Going Galt? - bcx
http://opinionator.blogs.nytimes.com/2009/03/06/going-galt-everyones-doing-it/?ref=opinion

======
Rabidmonkey1
I think this is an awesome way for people to remind the government about the
way things like property and monetary policy should be handled. The government
is only screwing things up anyway: case in point, not a single bailed-out
company has recovered.

In fact, the bailouts have only increased the madness, leading to speculation
of cronyism and further-reaching nationalization, among other things.

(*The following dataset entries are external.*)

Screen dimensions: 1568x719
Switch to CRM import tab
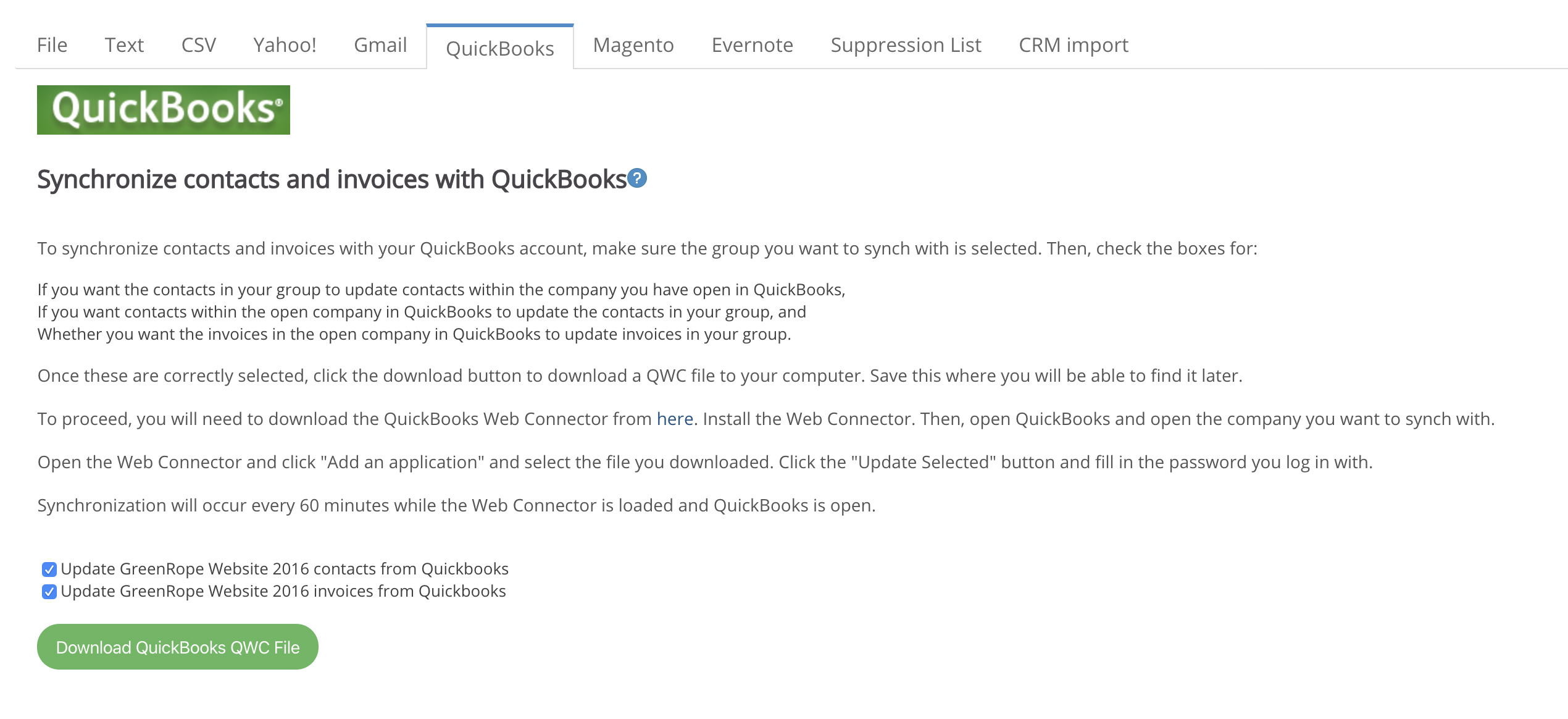[x=1074, y=45]
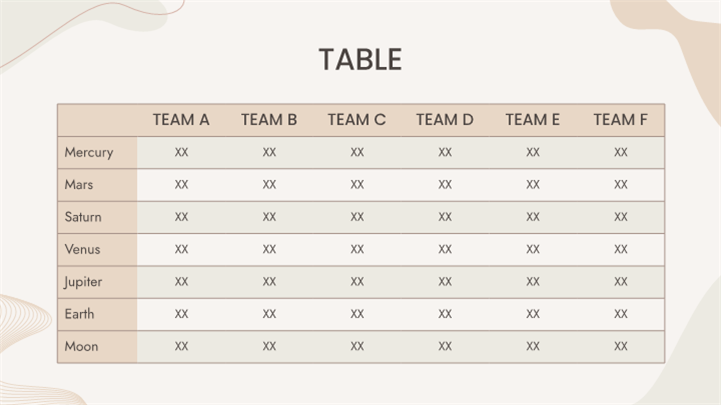The width and height of the screenshot is (721, 405).
Task: Click the TABLE slide title
Action: 360,60
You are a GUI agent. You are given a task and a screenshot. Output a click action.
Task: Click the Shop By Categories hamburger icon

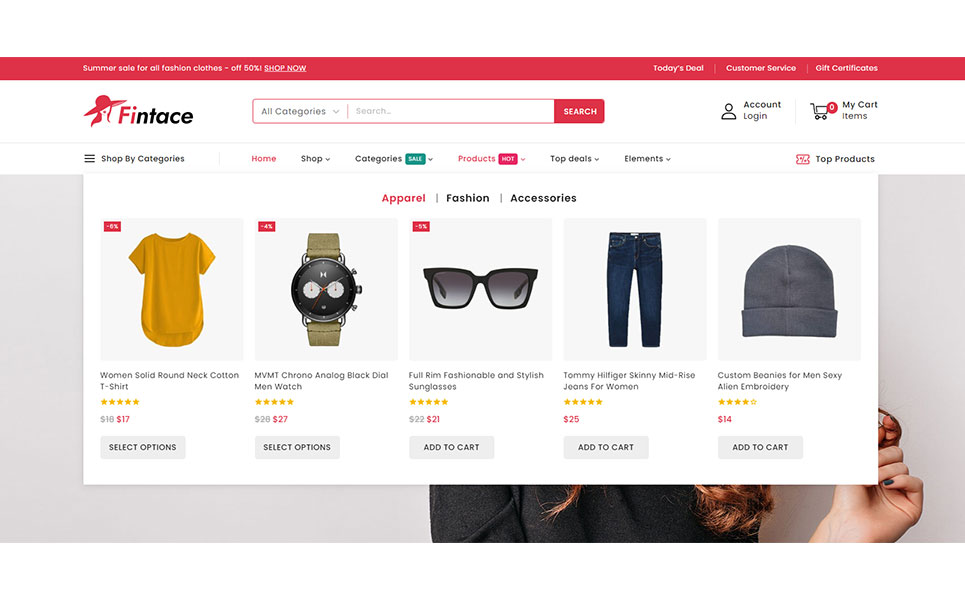tap(90, 159)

We're
nearing the 15th month of the recession; at this point most of the other
recessions we've been through in this century have ended by their 15th month.
The only one, to my knowledge, that was worse, was the great depression, which
was filled with government intervention.

This isn't about the economy to Washington. It's about power, and increasing
that power over our daily lives. If we want to be free, all we need are
liberty and the ability to place real value on goods and services. When the
Government interferes, we can't do that.

------
noonespecial
_So, what happens when the heart surgeons, dentists, litigators..._

Umm... duck, duck, _goose_?

------
gregatragenet
I've taken ~6 months off every year since 2001. Given our progressive tax
system it's a no-brainer. I keep a much higher percentage of my income than I
would if I worked constantly and then retired. Working in high-technology it's
been no problem picking up contract work when I return. Companies are grateful
to have me as I produce more per-hour than those who've been burnt out for
years with no break.

Do you really want to wait until you are decrepit before you 'retire' and have
free time? - For many of you a heart attack or cancer will get you first... I
rather whoop it up now and spend my elderly and decrepit years as a Walmart
greeter.

\-- Greg

------
Tangurena
The whiny bunch want to go on strike? Good riddance, and if you meet one,
remind them not to let the door hit them on the way out.